“What the heck is that thing?!” This might be the phrase most commonly heard in Troup Square, on Habersham Street.
It’s an Armillary Sphere: a model used to track celestial orbits, invented by the Greeks and in use up until the invention of the telescope in the 17th century. The sphere an odd choice for the middle of a square in Savannah, a city which wasn’t even founded until such celestial instruments were obsolete, but it’s pretty cool. Hey, you know where else you can find an Armillary Sphere? Portugal’s flag. No lie.
“What the heck is that thing?!” Of course, other people who utter this phrase in Troup Square might be referring to the doggie drinking fountain, which was moved here from its original location in Forsyth Park. It doesn’t even bother to have spouts for humans, and is the reason some residents refer to this area as “Dog Bone Square”.
Yet another oddity about Troup Square is that it’s the birthplace of Jingle Bells.
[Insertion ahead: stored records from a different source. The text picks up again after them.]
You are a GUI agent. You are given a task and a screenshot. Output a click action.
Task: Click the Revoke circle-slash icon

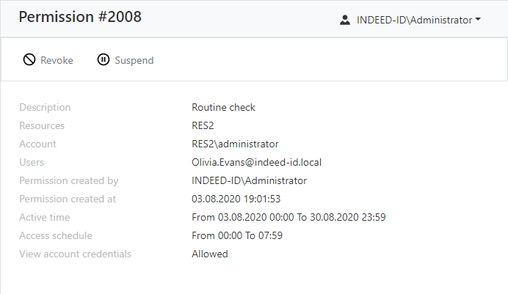click(29, 60)
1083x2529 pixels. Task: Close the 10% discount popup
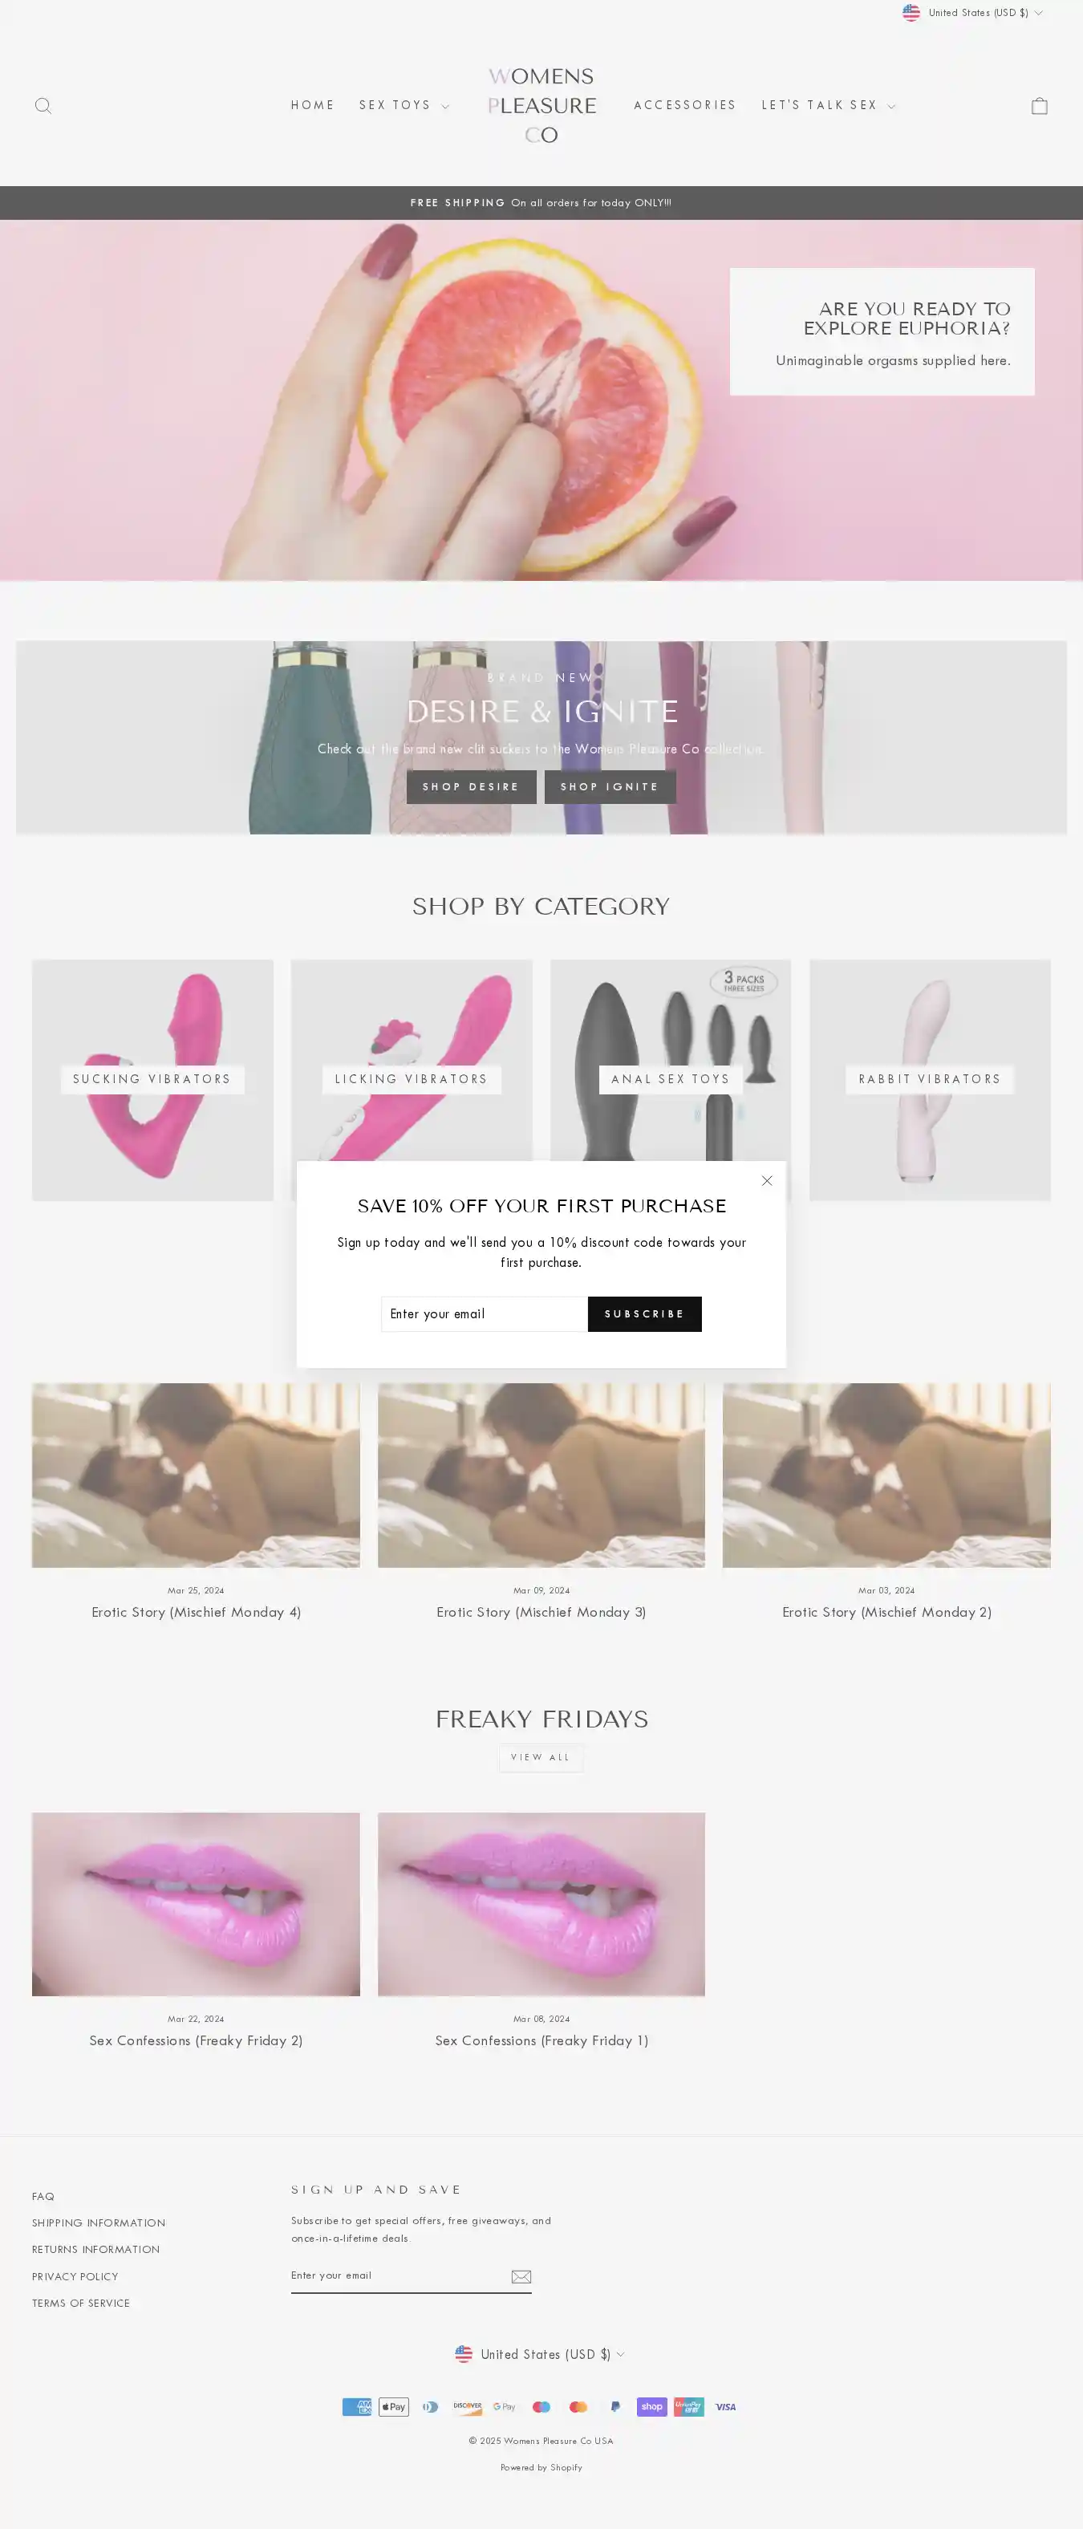(x=767, y=1181)
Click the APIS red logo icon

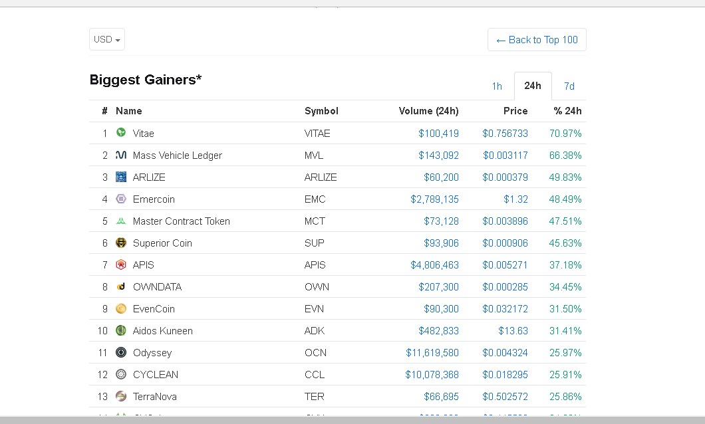pos(121,265)
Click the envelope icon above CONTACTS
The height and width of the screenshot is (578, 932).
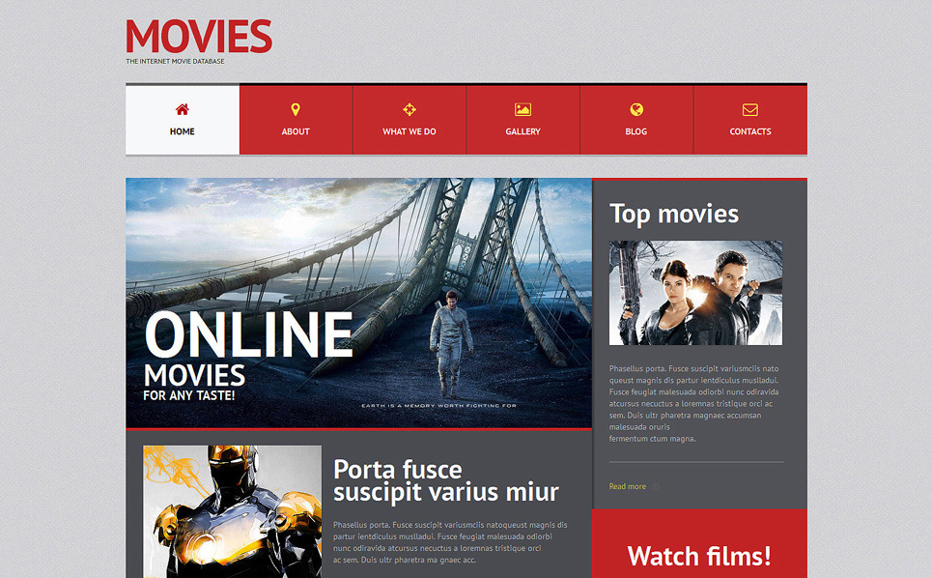(749, 109)
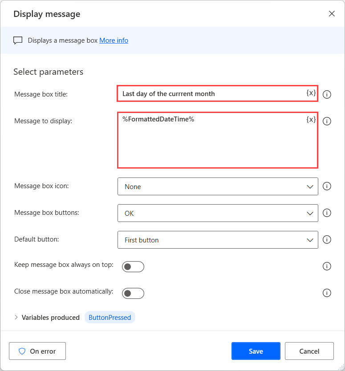This screenshot has height=371, width=345.
Task: View info for Message box buttons option
Action: pyautogui.click(x=327, y=213)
You know that song, the one that goes, “Dashing through mildly pleasant winters, in a picturesque Victorian district, round the squares we go, drinking from plastic cups all the way”. The Unitarian Universalist Church, on the square’s west side is where James Pierpoint, the brother of the church’s reverend, wrote the famous song. Why he was inspired to write a sleighing song as he gazed out onto snow-less Troup Square is anyone’s guess.
Troup Square is one of Savannah‘s smaller squares, and one of the more recently built, in 1851. It was named after George Troup, the Georgian governor, who received the honor while he was still alive.